Compared to the following listed definitions, this one is kept fairly general. However, it has yet to play an important role in the following text.

The Business Dictionary, for example, explains more in detail. The definition in a certain way declares culture as an abstract instructor, giving a rough guideline that you could refer to in life: 

"Culture determines what is acceptable or unacceptable, important or unimportant, right or wrong, workable or unworkable. It encompasses all learned and shared, explicit or tacit, assumptions, beliefs, knowledge, norms, and values, as well as attitudes, behavior, dress, and language.”
(The Business Dictionary - "culture")

Culture, according to the above-mentioned explanation, comprises of many things that rule our mind (like norms and knowledge that is the base of our behavior). It’s an astonishing new point of view that might widen the horizon of everyone who “would likely define culture as music, literature, visual arts, architecture or language.”

The Centre for Advanced Research on Language Acquisition CARLA provides us with a list of definitions and also presents their own:

“[…] Culture is defined as the shared patterns of behaviors and interactions, cognitive constructs, and affective understanding that are learned through a process of socialization. These shared patterns identify the members of a culture group while also distinguishing those of another group.” (Centre for Advanced Research on Language Acquisition)
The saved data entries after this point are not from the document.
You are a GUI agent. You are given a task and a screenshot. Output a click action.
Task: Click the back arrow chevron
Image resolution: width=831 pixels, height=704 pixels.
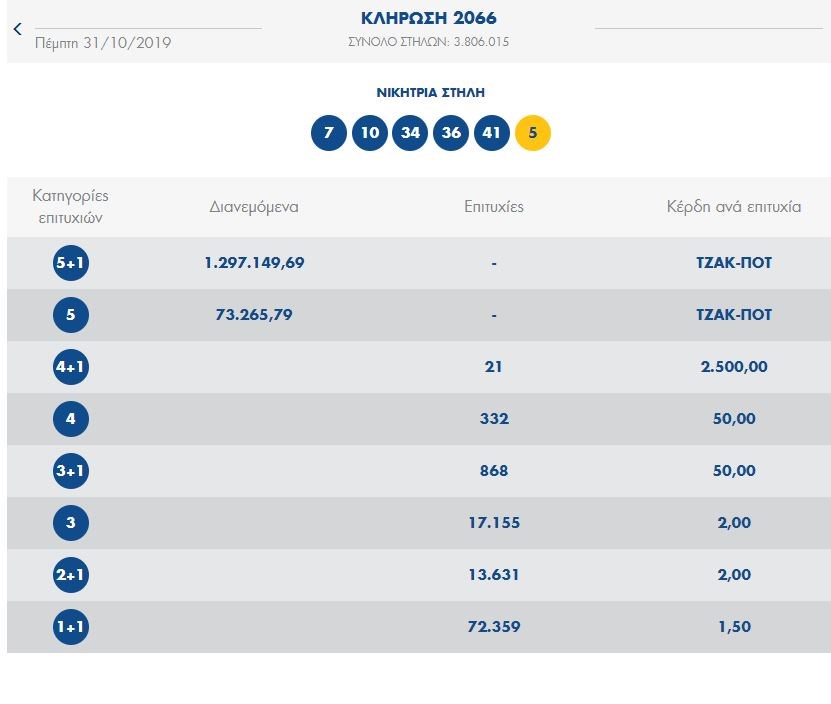coord(17,29)
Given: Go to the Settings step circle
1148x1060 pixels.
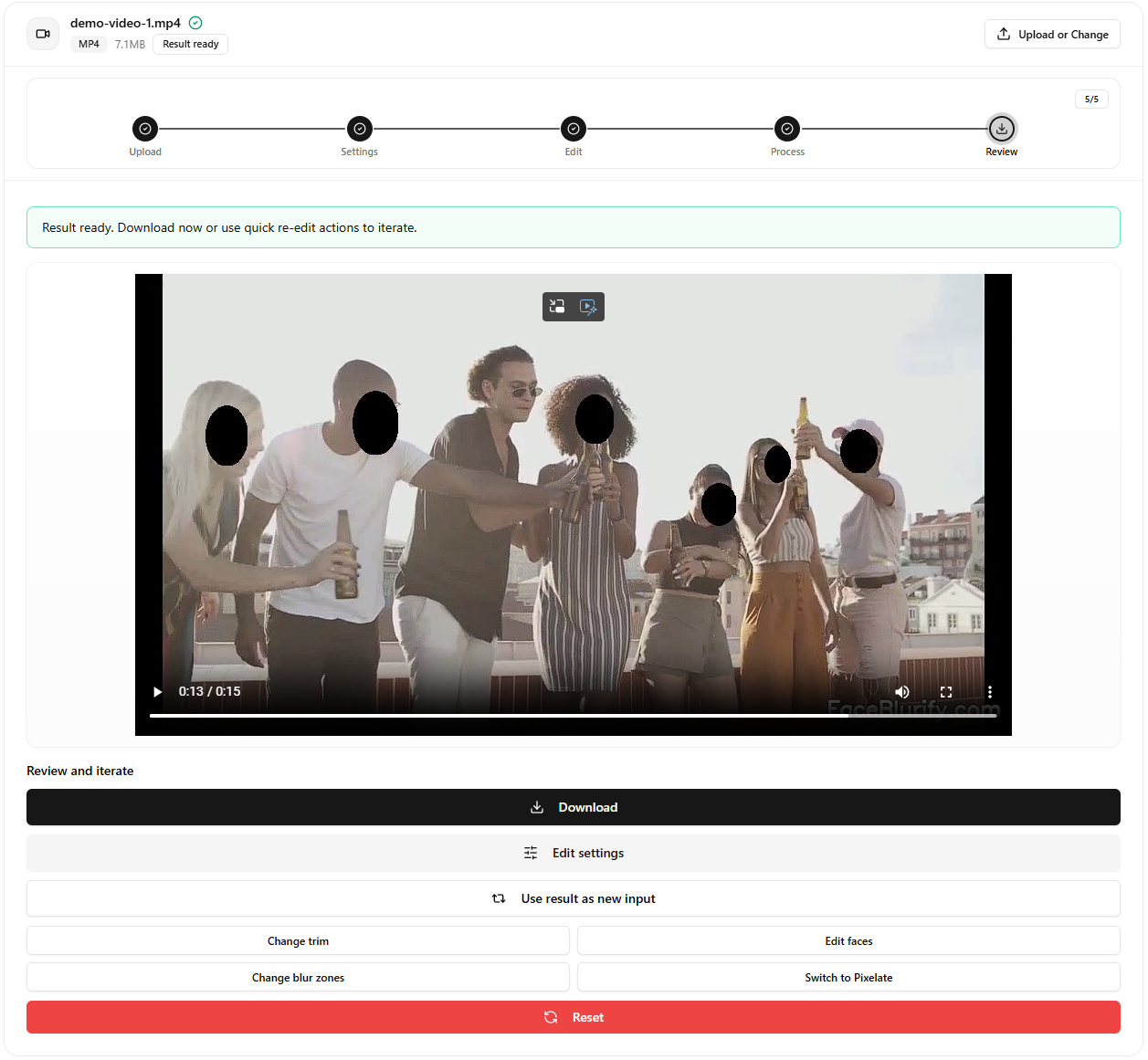Looking at the screenshot, I should point(360,129).
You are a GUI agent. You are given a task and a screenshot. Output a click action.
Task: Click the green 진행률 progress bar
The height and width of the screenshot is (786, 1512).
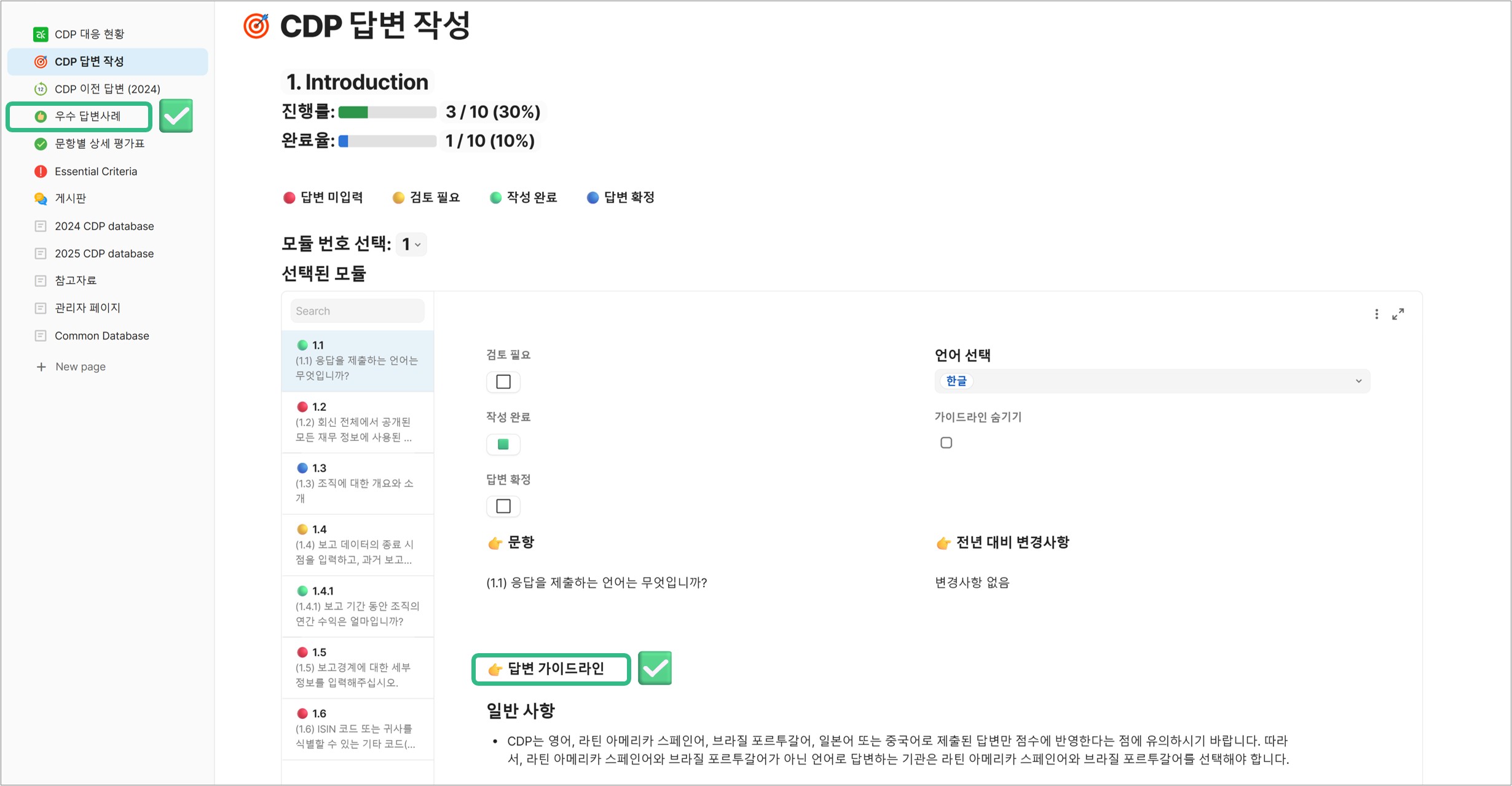pyautogui.click(x=387, y=112)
Multicultural | queen of geeks, deviantart
Multicultural | © carl-ong (deviantart.com)

The definitions listed by CARLA and the two selected above all base on one basic idea: shared behavior.

Palomar College, for example, supports that superordinate idea: “[…] For anthropologists and other behavioral scientists, culture is the full range of learned human behavior patterns.” (Palomar College: "What is culture?")

That also implies: with almost every two eyes, a new definition is created. With the variety of definitions of culture and its abstractness it is hard to find something that most or even all of the definitions have in common. But having a little different look at it, there is one:

A majority of the definitions implies the fact that culture separates groups.
And it separates them in a good way. If these separations did not exist or were not even required (in case there would not be something like “culture”) – what would the world look like? This is a topic that is also part of the whole globalisation discourse. Many see a danger in cultural globalisation because of the possible adaptation to one ideal – the worry about a human unification. About a loss of a certain variety.

Culture is a preserver of everything that arouses our interest. We strive towards cultural manifestations because we want to discover, we want to be entertained. And culture is only the word for it – the thoughts behind that belong to us. Culture belongs to us (“what we do, think, and feel). That raises the question if we’re born with the idea of culture, thus questions the definition of Gerald Weiss – is it really nongenetic?

Teaser picture: "Mr. Multicultural" by iNeedChemicalX (deviantart.com)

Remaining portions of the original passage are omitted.